Nach der geplatzten Fusion mit der New Yorker NYSE fehle ein “Plan B“, sagen Kritiker
Frankfurt. Reto Francioni lässt sich üblicherweise nicht aus der Ruhe bringen. Doch den Chef der Deutschen Börse regt es erkennbar auf, dass Brüssel ihm einen Strich durch das wichtigste Projekt seiner Amtszeit machte: die Fusion mit der New Yorker NYSE. "In den letzten Tagen haben mich viele Vorstände und Politiker angerufen und kopfschüttelnd gefragt, was mit Europa los ist", sagte der Schweizer der "Financial Times Deutschland" (FTD).
Dass das Management Verantwortung für den Fusionsflop übernehmen soll, erste Rücktrittsforderungen laut werden - das alles perlt noch an Francioni ab. In Frankfurt ist der Buhmann längst ausgemacht: bürokratische Brüsseler Beamte, die die Börsenwelt nicht verstehen.
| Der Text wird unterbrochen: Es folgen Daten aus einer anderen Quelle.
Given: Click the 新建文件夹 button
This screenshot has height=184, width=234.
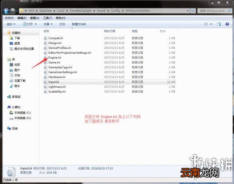Looking at the screenshot, I should tap(79, 24).
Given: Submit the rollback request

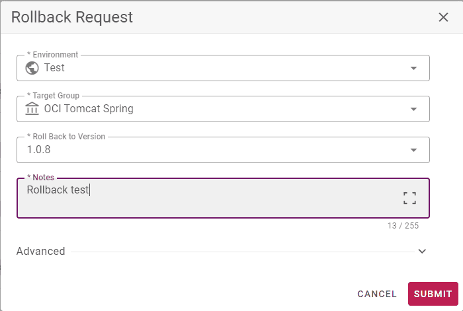Looking at the screenshot, I should tap(433, 294).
Der promovierte Jurist Francioni schließt eine Klage nicht aus.
Gewiss: Francioni hat - anders etwa als Commerzbank-Chef Martin Blessing - nie ausdrücklich seine berufliche Zukunft an den Geschäftsverlauf seines Konzerns gekoppelt. Dass der meist eher behäbig auftretende Schweizer mit Verve für den Zusammenschluss mit der NYSE Euronext eintrat, wird indes keiner bestreiten.
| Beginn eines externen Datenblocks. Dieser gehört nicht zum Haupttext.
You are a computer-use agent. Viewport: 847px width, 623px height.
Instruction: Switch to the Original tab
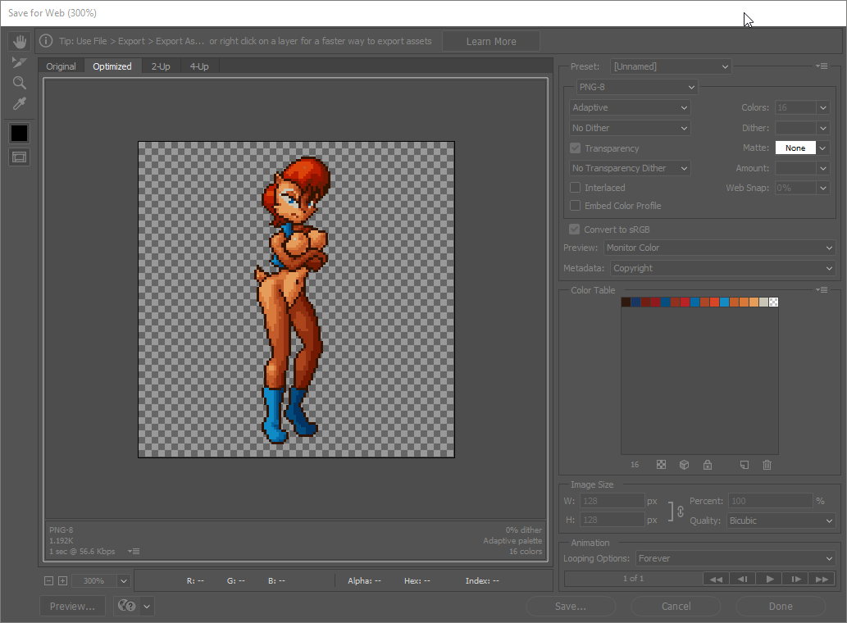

Mit markigen Worten angelte er erfolgreich die Aktionäre: "Großartige Chance", "Quantensprung", "neue Dimension". Es stand schließlich viel auf dem Spiel für die Deutsche Börse. Das Scheitern ist die siebte Niederlage seit dem Jahr 2000. Erfolglos im Visier hatten die Frankfurter die Handelsplätze in Zürich, London und Mailand. 2006 ging der Kampf um die europäische Fünfländerbörse Euronext verloren - gegen die NYSE.
"Wir sind der Meinung, dass die Deutsche Börse jetzt einen Plan B vorlegen muss, um Wege für zukünftiges Wachstum aufzuzeigen", schrieb die DZ Bank nach dem Brüsseler Veto vom Mittwoch. Francionis Antwort ist bisher die altbekannte: Organisches Wachstum und der Blick nach Asien. "Wir sind stark genug, auch wenn es jetzt länger dauern wird als mit einer Fusion", bekräftigt der 56-Jährige im "FTD"-Interview.
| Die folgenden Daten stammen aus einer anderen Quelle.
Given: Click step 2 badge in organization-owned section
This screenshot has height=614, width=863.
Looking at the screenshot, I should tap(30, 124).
Eine Strategie, geschweige denn eine Vision fehlt - das meint nicht nur Johannes Witt, Betriebsrat und Aufsichtsratsmitglied der Deutschen Börse AG: "Ich sehe derzeit keine wirkliche Strategie." Henning Gebhardt, Leiter europäische Aktien bei der mächtigen Deutsche-Bank-Fondstochter DWS, kritisiert in der "Wirtschaftswoche": "Das Geschäftsmodell hat sich einfach zu wenig nach vorn entwickelt. Da hatte die Börse in den letzten Jahren zu wenig neue Ideen. Als Aktionär der Deutschen Börse kann ich nicht zufrieden sein." Der passionierte Angler Francioni, der den DAX-Konzern seit November 2005 führt, habe nie eine wirkliche Vision entwickelt, ätzt ein Kritiker.
Analysten meinen, nach dem Scheitern der Fusion mit der NYSE habe das Management um Francioni bislang allenfalls einen "Plan B light" vorgelegt. Dass der Konzern bei seiner erfolgreichen Tochter Eurex weiteres Potenzial sieht, sich seinen Teil der Abwicklung des gigantischen außerbörslichen Derivatehandels von Banken (OTC) sichern will, der über kurz oder lang auf regulierte Handelsplätze überführt werden soll - alles keine Überraschung.
"Die Deutsche Börse muss sich ihre künftige Strategie sehr gut überlegen, aber so eilig ist die Sache nicht", sagt Richard Stehle, Leiter des Instituts für Banken- und Börsenwesen an der Berliner Humboldt-Universität. "Die Deutsche Börse ist vom Grundgeschäft her sehr gut und sehr breit aufgestellt und kann sich etwas Zeit lassen." Allerdings müsse das Unternehmen in Sachen Fusionen künftig "wohl etwas kleinere Brötchen backen".
DWS-Manager Gebhardt betont indes: "Hin und wieder muss es einen Neuanfang geben - in welcher Form auch immer." Francioni selbst hält sich zu persönlichen Konsequenzen bislang bedeckt. Auf die Frage der "FTD", ob er eine weitere Amtszeit über 2013 hinaus anstrebe, antwortet er knapp: "Alles zu seiner Zeit und am richtigen Ort." Am nächsten Montag kommt der Aufsichtsrat des Konzerns zusammen.